[LISTA DE TAREFAS]:
1. Responda com base no texto sobre a justiça na Colômbia:
(a) Qual governo promoveu o "processo de paz" com as FARC?
(b) Que nome recebeu o tribunal de justiça alternativa criado no Acordo final?
(c) Em que data o "Acordo" entrou em vigor?
2. Prossiga com o texto sobre a justiça na Colômbia a partir da última frase apresentada.

[TRECHO DO TEXTO]:
►

Desde as origens mais remotas da civilização, a justiça é um dos pilares sobre os quais repousa a ordem temporal. Sem ela não é possível viver em paz e harmonia, nem há condições para um verdadeiro progresso. Quando erradicada da ordem social, ausenta-se também um dos pressupostos fundamentais da paz, porque uma nação sem justiça caminha rumo ao caos social. E aqueles que buscam a verdadeira paz devem estabelecer em primeiro lugar um sistema justo que dê a cada qual aquilo que merece, e puna os que delinquem na mesma proporção do dano deliberado que fazem ao próximo.
Estas considerações um pouco filosóficas são de absoluta atualidade na Colômbia. Terminou um longo “processo de paz” promovido pelo governo anterior de Juan Manuel Santos, que longe de unir o país em torno do que supostamente se buscava — a paz —, fragmentou-o em mil pedaços. E a anunciada paz ainda não apareceu em nenhum lugar.
A Colômbia acabou aceitando muitos absurdos da negociação com as FARC (Fuerzas Armadas Revolucionarias de Colombia). Por exemplo, os guerrilheiros não entregaram todas as armas, nem as rotas do narcotráfico, nem os cultivos ilícitos de cocaína, nem a grande fortuna ilegal que acumularam durante muitos anos. E menos ainda contaram a verdade sobre todos seus crimes. Eles zombaram do país e do mundo, pois apesar dos benefícios não merecidos que auferiram, continuam com a luta armada através de dissidências e organizações criminosas paralelas.
Quanto à justiça que deveria ser aplicada aos guerrilheiros que demoliram Colômbia durante décadas, tem havido uma razão de discórdia e de escândalo que aumenta a cada dia. No Acordo final estabeleceu-se a criação de um tribunal de justiça alternativa, chamado Jurisdição Especial para a Paz (JEP), dotado de amplos poderes para julgar todos os envolvidos nos crimes cometidos pela subversão até antes de 1º de dezembro de 2016, data em que o “Acordo” entrou em vigor, pois os crimes perpetrados posteriormente já não podem ser protegidos por qualquer anistia. Para esses criminosos, culpados de crimes de lesa-humanidade — como assassinato, sequestro, terrorismo, abuso sexual de menores etc. — aplicar-se-ão penas alternativas, algumas delas risíveis.
Bem, é isso que o “acordo” diz. No entanto, o que na realidade está acontecendo é algo completamente diferente. Em seus poucos meses de operação, a JEP se tornou uma roda solta que concede indultos de modo indiscriminado, liberta os piores criminosos e lhes permite deixar o país sob o pretexto de tirar férias. Até o momento não fez nenhum julgamento sério, nem condenou ninguém a um único dia de prisão. Com este procedimento, a JEP abriu as comportas da impunidade mais escandalosa, e aquilo que o “Acordo” com as FARC chama de “penas alternativas” se tornou um escárnio grotesco.

◄

[MATERIAL COLETADO]:
►

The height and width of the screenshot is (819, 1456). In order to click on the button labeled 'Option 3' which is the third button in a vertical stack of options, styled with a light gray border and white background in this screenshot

◄

[RESPOSTAS]:
1.
(a) O governo anterior de Juan Manuel Santos.
(b) Jurisdição Especial para a Paz (JEP).
(c) Em 1º de dezembro de 2016.

2.
O presidente Duque não cumpre suas promessas eleitorais
Um dos temas mais candentes e polêmicos durante a última campanha presidencial foi o “Acordo” com as FARC. Enquanto candidato em busca devotos do eleitorado, o presidente Ivan Duque era um acérrimo crítico do “Acordo”: denunciou corajosamente os destemperos JEP e prometeu a seus eleitores que se eleito suprimiria esse monstro de mil cabeças. Seu partido, o Centro Democrático, fez uma ótima campanha anunciando o mesmo, tendo sido essa a plataforma com a qual as eleições foram ganhas. E o mentor de ambos e diretor do partido, o ex-presidente Álvaro Uribe, também foi apresentado na época como grande opositor do JEP e do “Acordo” com as FARC.
No entanto, uma vez ganhas as eleições, o presidente Duque, o Centro Democrático e o Dr. Uribe se esqueceram de seus compromissos e acabaram apoiando a integridade do “Acordo”. Agora eles não dizem uma única palavra contra a impunidade que tanto atacaram durante a campanha presidencial, nem contra as decisões antijurídicas do JEP, nem muito menos contra a demolição da ordem jurídica da Nação, contida no “Acordo” com as FARC.
A Colômbia exige uma explicação ante este procedimento!
Além disso, cumpre lembrar que em outubro de 2016 houve um plebiscito para referendar esse “Acordo”, cujo resultado foi a favor do NÃO. Os colombianos o rejeitaram porque já naquela data estava evidente a artimanha do governo de Santos e das FARC para destruir a ordem constitucional do país. Essa evidência não fez desde então se não crescer e se tornou agora um grande escândalo. A realidade é que o “Acordo” foi uma rendição do Estado às FARC, grupo terrorista que continua a cometer crimes protegido pela mais absoluta impunidade graças ao JEP, cuja atuação corre agora sob a responsabilidade do atual governo.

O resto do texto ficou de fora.